___ Document excerpt

The sensitive soul mediates the capacities of both animals and humans to sense the world and their bodies. It is the closest to what we moderns call “conscious experience.” Finally, the rational soul is the sole province of people, mediating reason, language, and speech. Of course, this is now increasingly mimicked by artificial intelligence algorithms.
The modern emphasis on machine learning, genomics, proteomics, and big data provides the illusion of understanding what the vegetative soul is. Yet it obscures the depth of our ignorance about what explains the breakdown of the vegetative soul.
A conceptual challenge remains to define what constitutes anyone’s living body—which is clearly more than the sum of its individual organs. How can one precisely delimit this body in space (are clothing, dental implants, and contact lenses part of the body?) and in time (its beginning and its end)?
Note the word “irreversible” in the contemporary definition of neurological death. In the absence of a precise conceptual formulation of when an organism is alive or dead, the concept of irreversibility depends on the technology du jour, which is constantly evolving.
What at the beginning of the 20th century was irreversible—cessation of breathing—became reversible by the end of the century. Is it too difficult to contemplate that the same may be true for brain death? A recent experiment suggests this idea is not just a wild imagining.

______
___ Excerpted records

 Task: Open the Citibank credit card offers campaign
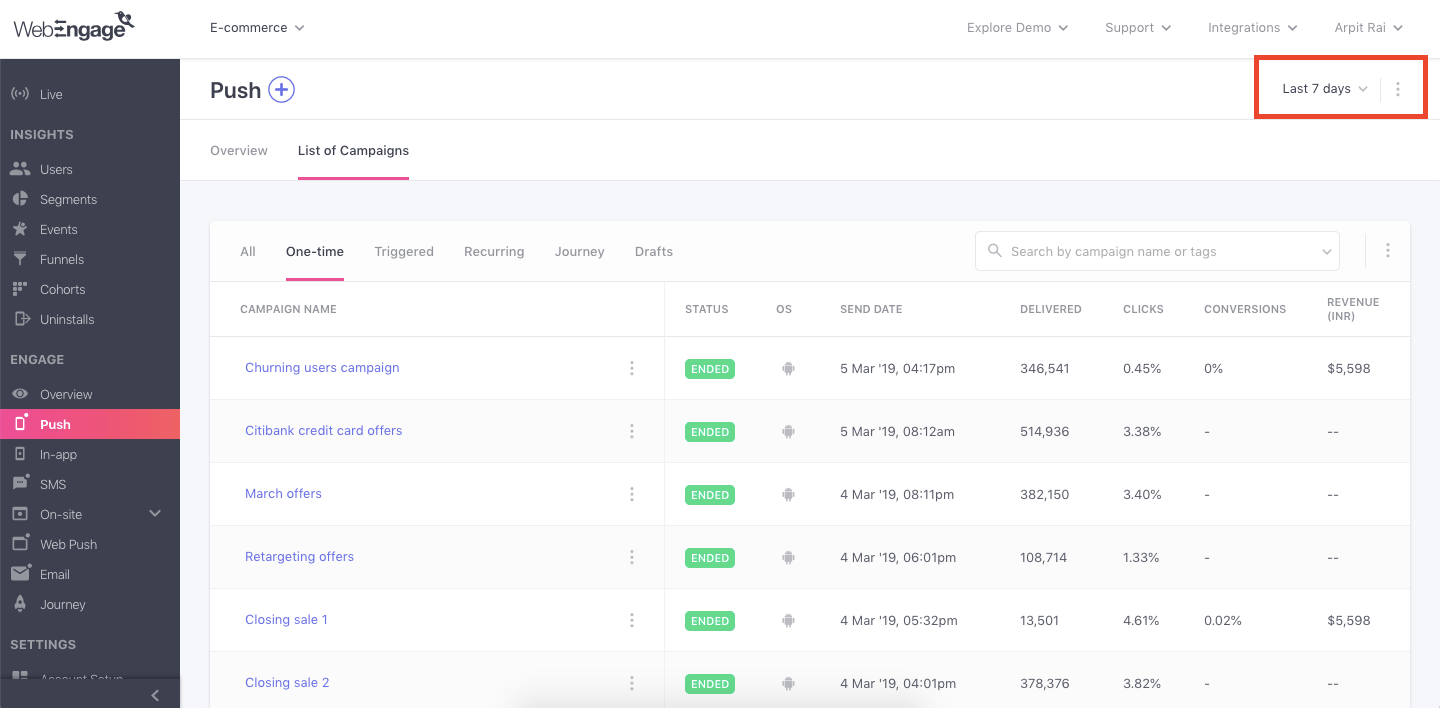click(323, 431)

______
___ Excerpted records

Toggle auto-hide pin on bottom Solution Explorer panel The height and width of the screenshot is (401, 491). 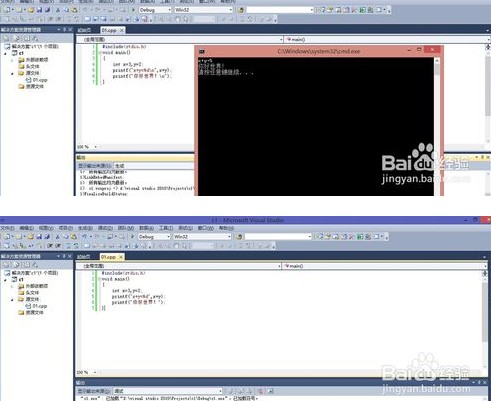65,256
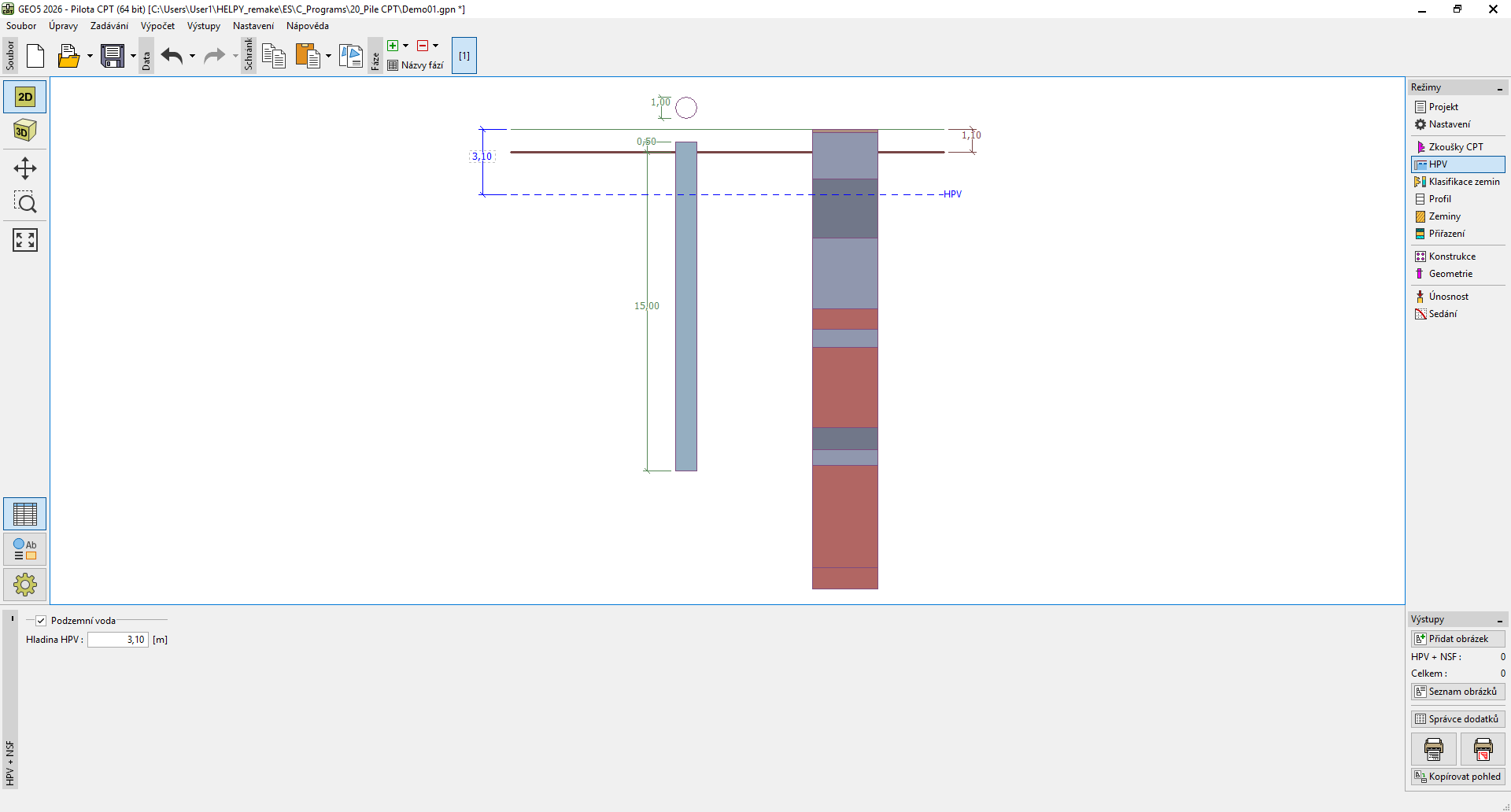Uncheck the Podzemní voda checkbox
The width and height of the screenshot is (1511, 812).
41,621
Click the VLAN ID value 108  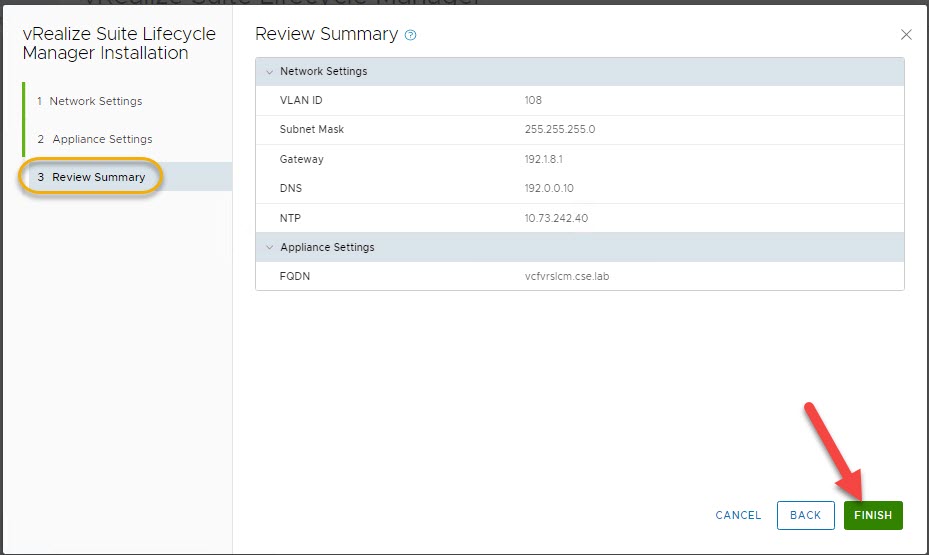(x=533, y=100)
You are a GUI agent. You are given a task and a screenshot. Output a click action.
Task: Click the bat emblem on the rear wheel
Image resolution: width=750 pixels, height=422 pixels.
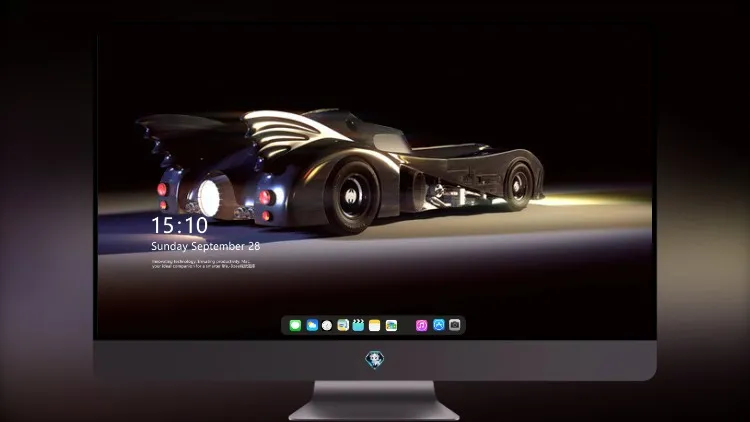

______
___ Excerpted records

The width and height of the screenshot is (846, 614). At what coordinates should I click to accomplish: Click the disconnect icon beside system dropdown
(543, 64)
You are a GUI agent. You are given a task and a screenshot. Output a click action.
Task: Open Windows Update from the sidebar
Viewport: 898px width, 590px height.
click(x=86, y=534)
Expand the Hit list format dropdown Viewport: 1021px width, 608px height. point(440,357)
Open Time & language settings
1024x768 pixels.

______

_Tasks to complete_
- A) In the passage on death and irreversibility, what was irreversible at the start of the 20th century but became reversible by its end?
- B) Pick up the passage on death and irreversibility after its final sentence and continue it.
The records play no role here.

_Solved tasks_
- A) The cessation of breathing.

- B)
PARTIAL REVIVAL OF DEAD BRAINS
This year a large team of physicians and scientists at the Yale School of Medicine under Nenad Sestan took advantage of hundreds of pigs killed at a Department of Agriculture–approved slaughterhouse for a remarkable experiment, published in the journal Nature.
The researchers removed the brains from their skulls and connected the carotid arteries and veins to a perfusion device that mimics a beating heart. It circulates a kind of artificial blood, a synthetic mixture of compounds that carry oxygen and drugs that protect cells from damage.
The magic resides in the exact molecular constitution of the circulating solution. Think of closed-circuit dialysis machines that thousands of patients use daily to flush out toxins from their bodies because their own kidneys have stopped working.
These machines are needed because when blood stops flowing through the large, energy-demanding brain, oxygen stores are depleted within seconds, and consciousness is lost.
Depriving a brain of oxygen and blood flow for more than a few minutes begins to trigger irreversible damage. Cells start degenerating in all sorts of ways (tissue damage and decomposition, edema, and so on) that are readily visible under a microscope.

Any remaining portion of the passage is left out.